In patient samples from the University Hospital Basel, Switzerland, researchers have uncovered more than 30 previously unknown bacterial species. A study, featured in the BMC Microbiology journal, highlights the clinical significance of some of these newly discovered bacteria, opening avenues for further research and treatment development.

Lead author Dr. Daniel Goldenberger emphasized the rarity of direct links between newly identified bacteria and their clinical relevance in past publications. The study aims to enhance understanding of pathogens affecting humans globally, ultimately facilitating more effective treatments.

Since 2014, Dr. Goldenberger and his team have gathered and analyzed patient samples, focusing on 61 unidentified bacterial pathogens from individuals with various medical conditions. Traditional sequencing methods posed challenges, leading them to adopt a newer analysis approach. Utilizing an algorithm, they compared the sequences with known strains, revealing 35 new species, with seven deemed clinically relevant and the remaining 26 labeled as “difficult to identify.”

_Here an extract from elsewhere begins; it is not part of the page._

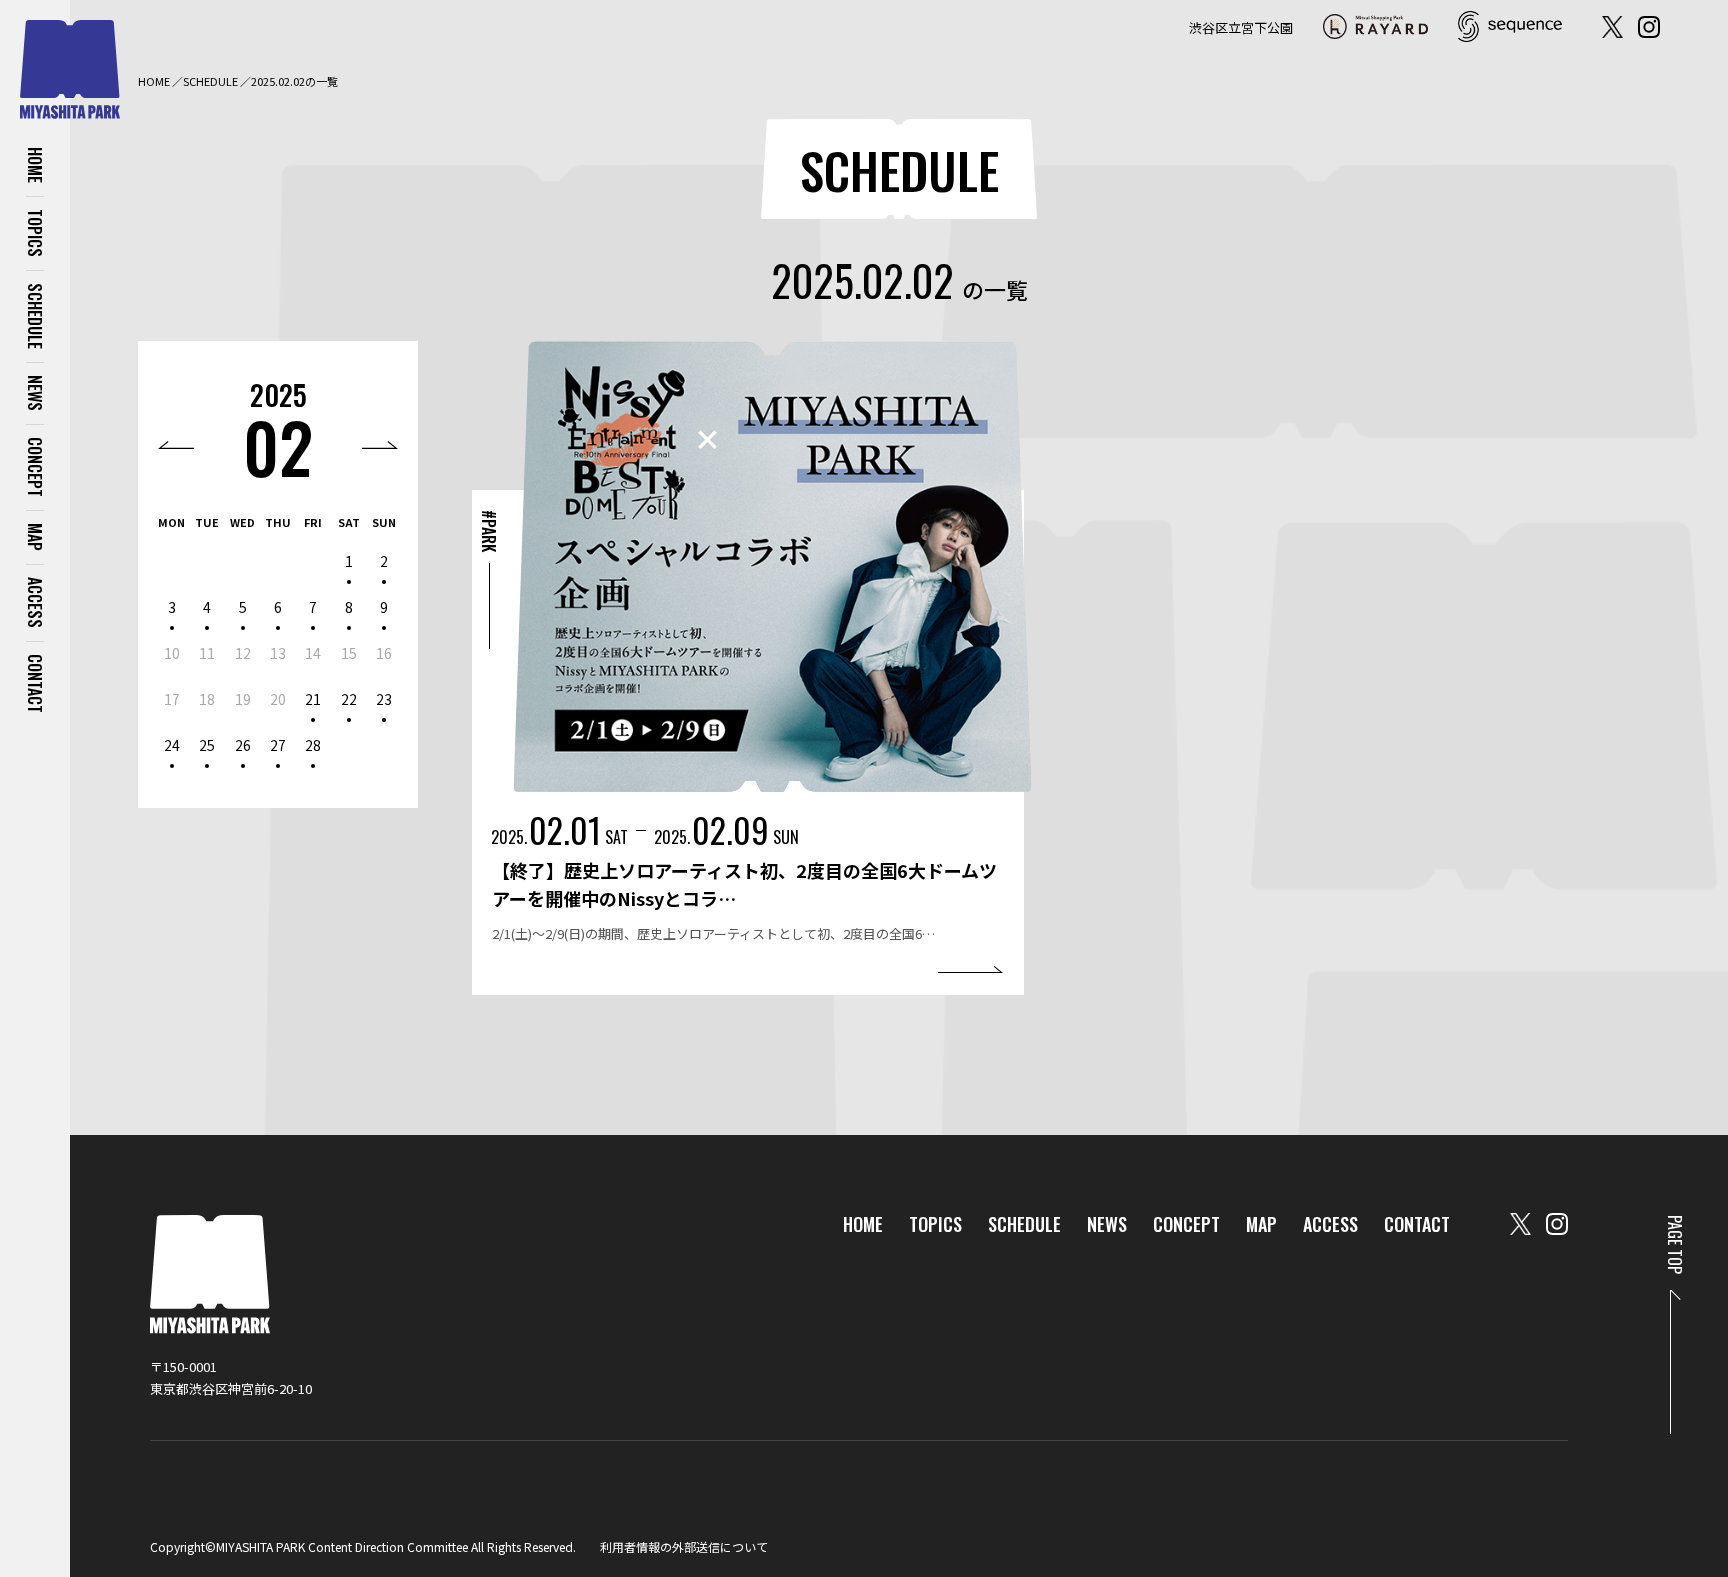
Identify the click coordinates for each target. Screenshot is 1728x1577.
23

The study highlights the prevalence of newly identified bacteria in two genera: Corynebacterium (six species) and Schaalia (five species). These genera, commonly found in the natural human skin microbiome and mucosa, are often underestimated and under-researched but can be harmful once entering the bloodstream.

Notably, the study identifies a “difficult to identify” bacterium in a dog bite wound on a patient’s thumb, potentially a novel and emerging pathogen first isolated in 2022 by a Canadian group from wounds caused by dog or cat bites.

The research team intends to continue their work by collecting and sequencing samples from patients at the University Hospital Basel, contributing to the identification of over 20 additional species. This effort aims to enhance future diagnostic and treatment approaches for infections.

The study’s conclusion emphasizes the importance of publicly available clinical and genomic data in comprehending the clinical and ecological roles of bacterial organisms. The identification of 35 novel strains, particularly seven with clinical relevance, underscores the vast array of undiscovered pathogens awaiting further definition.